徒留兩個丫鬟守在門前伺候着,賀沂不過剛醒,睜眼,便看見沈安漁坐在自己的窗前,女人凹凸有致的身姿在旗袍里顯現無疑,一隻手還攔着他。
不過瞧了一眼,心裏便再次湧出了不明所以的情緒,收也收不住。
「知夏。」
他喚了一聲,沈安漁卻正似睏乏熟睡。
賀沂慢慢動了動身子,本想讓沈安漁休息的舒服些,卻不料,傷口的疼痛再次傳了過來,這次沒有麻藥的抑制,疼的更加明顯了起來。
「嘶——」「啊——」「你醒了?」
察覺到身旁的動響,沈安漁驚喜:「大夫,大夫!」
她連連就要去喚人,卻被賀沂拉了住:「讓丫鬟去就好,你不要走。」
他現在,身子未好,若是沈安漁這時候跑了,那正是有通天本事,自己也追不上去。
想到自己的私心,賀沂偷偷的笑。
「你倒是寬心的很,可知道昨晚把我嚇死了,你若是有事,我該怎麼和你父母交代。」
沈安漁嘴上責備,卻說的溫柔,生怕這會兒讓賀沂傷了心。
「這不是沒事嗎,只要你好好的,我捨不得死呢。」
他拉着沈安漁的手,輕輕擦了擦女人眼角的眼淚:「你別怕,日後我護着你。
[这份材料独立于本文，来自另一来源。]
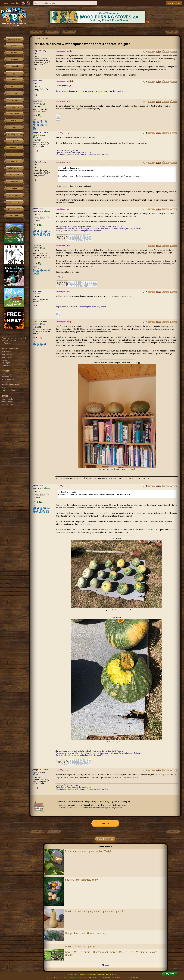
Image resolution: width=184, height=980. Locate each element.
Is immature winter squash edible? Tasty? (88, 851)
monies (14, 80)
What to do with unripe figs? (81, 946)
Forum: (37, 39)
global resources (14, 168)
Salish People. (117, 226)
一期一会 (59, 277)
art (14, 127)
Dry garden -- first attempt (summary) (86, 933)
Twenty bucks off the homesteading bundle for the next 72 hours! (82, 231)
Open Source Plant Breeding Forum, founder (74, 153)
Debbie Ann (37, 81)
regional (14, 141)
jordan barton (38, 208)
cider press (14, 175)
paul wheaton (123, 977)
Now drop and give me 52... (67, 229)
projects (14, 181)
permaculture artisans (14, 134)
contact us (50, 977)
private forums (14, 209)
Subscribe (15, 3)
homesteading (14, 66)
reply (105, 823)
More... (105, 965)
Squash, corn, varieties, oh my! (82, 880)
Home (5, 3)
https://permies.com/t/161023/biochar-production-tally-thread (81, 307)
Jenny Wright (38, 101)
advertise (59, 977)
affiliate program (70, 977)
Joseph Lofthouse (40, 132)
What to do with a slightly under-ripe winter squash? (94, 911)
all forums (14, 215)
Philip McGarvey (39, 51)
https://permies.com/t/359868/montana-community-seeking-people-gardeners (91, 807)
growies (14, 46)
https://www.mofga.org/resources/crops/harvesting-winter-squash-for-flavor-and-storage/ (92, 91)
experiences (14, 161)
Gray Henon (37, 291)
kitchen (14, 86)
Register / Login (174, 3)
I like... (35, 119)
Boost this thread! (105, 839)
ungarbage (14, 100)
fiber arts (14, 120)
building (14, 59)
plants (45, 39)
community (14, 107)
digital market (14, 188)
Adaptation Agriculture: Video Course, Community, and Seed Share (83, 154)
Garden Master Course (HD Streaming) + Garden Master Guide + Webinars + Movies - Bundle (112, 953)
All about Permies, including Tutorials (126, 229)
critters (14, 52)
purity (14, 93)
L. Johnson (37, 245)
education (14, 148)
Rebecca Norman (40, 321)
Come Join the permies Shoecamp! (94, 229)
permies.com (14, 195)
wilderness (14, 114)
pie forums (14, 202)
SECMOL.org (110, 478)
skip (14, 154)
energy (14, 73)
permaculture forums (14, 39)
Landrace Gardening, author (67, 150)
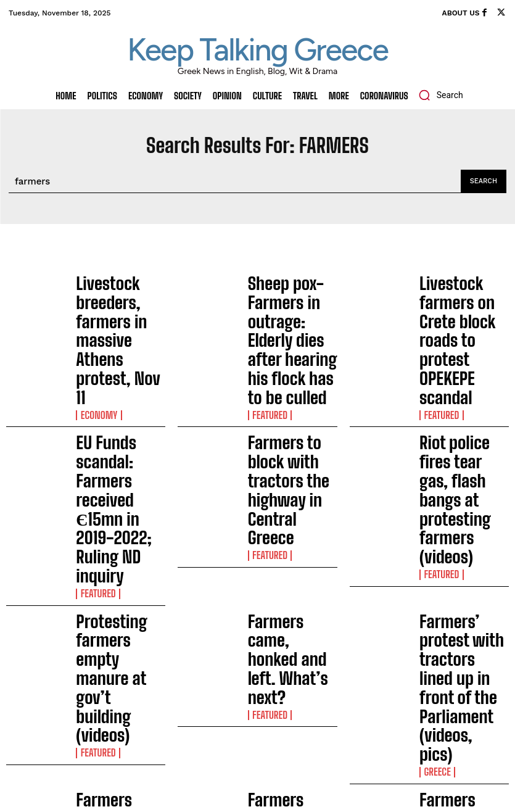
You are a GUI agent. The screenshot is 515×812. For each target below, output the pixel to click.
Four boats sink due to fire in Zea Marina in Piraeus (189, 749)
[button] (437, 95)
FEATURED (266, 325)
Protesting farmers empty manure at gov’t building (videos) (120, 430)
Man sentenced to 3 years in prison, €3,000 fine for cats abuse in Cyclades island (189, 671)
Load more (257, 568)
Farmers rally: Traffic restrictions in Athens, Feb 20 (291, 498)
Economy (94, 317)
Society (91, 522)
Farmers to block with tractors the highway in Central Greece (290, 362)
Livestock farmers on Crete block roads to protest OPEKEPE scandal (460, 296)
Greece (434, 462)
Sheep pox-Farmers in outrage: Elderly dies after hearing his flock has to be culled (291, 296)
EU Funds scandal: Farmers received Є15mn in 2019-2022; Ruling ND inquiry (117, 364)
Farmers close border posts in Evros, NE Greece (117, 498)
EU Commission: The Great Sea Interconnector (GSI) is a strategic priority (192, 713)
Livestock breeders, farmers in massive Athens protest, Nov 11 (118, 293)
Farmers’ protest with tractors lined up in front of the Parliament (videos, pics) (464, 432)
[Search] (484, 181)
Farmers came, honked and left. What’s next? (292, 429)
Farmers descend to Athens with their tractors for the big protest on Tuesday (458, 500)
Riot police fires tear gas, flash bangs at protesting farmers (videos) (458, 364)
」
賀沂醒了,對於賀府上下阮不是天大的好事。
這會兒,大夫在裏面換藥,沈安漁才得空出來,把自己的葯湯喝了。
葯,是賀夫人親自端來的。
她坐在院子里的石凳上,看着沈安漁,苦口婆心:「阮小姐,您的身份是不是也該和老朽交代一番了?」
在這年頭,若真是正經家的小姐,又怎麼會沾染上那些不要命的。
「夫人,此前不願告訴你,是怕賀府知道的太多,對你們無利。」
沈安漁望了一眼賀沂的房間,此刻房門緊閉,大夫還沒出來。
四下無人,她頓了頓:「我本是東北一方,阮長延,阮帥之女。」
此話一出,嚇的賀夫人差點從石凳子上跌下來。
「我夫婿是南平席府的宋時蔚,此番,因休書一封,而準備北上,中途遭奸人陷害,才會流落至此,幸得令郎相救。」
本是萍水相逢,救人一命的好事,奈何周若水如此糾纏不休。
「之前離府也正是我的意思,這身份,怕是多有不便,知夏本不想打擾,此番皆是我的過錯,待賀沂傷好,我會自己離開。」
良久的嘆息,賀夫人這倒是為難了起來。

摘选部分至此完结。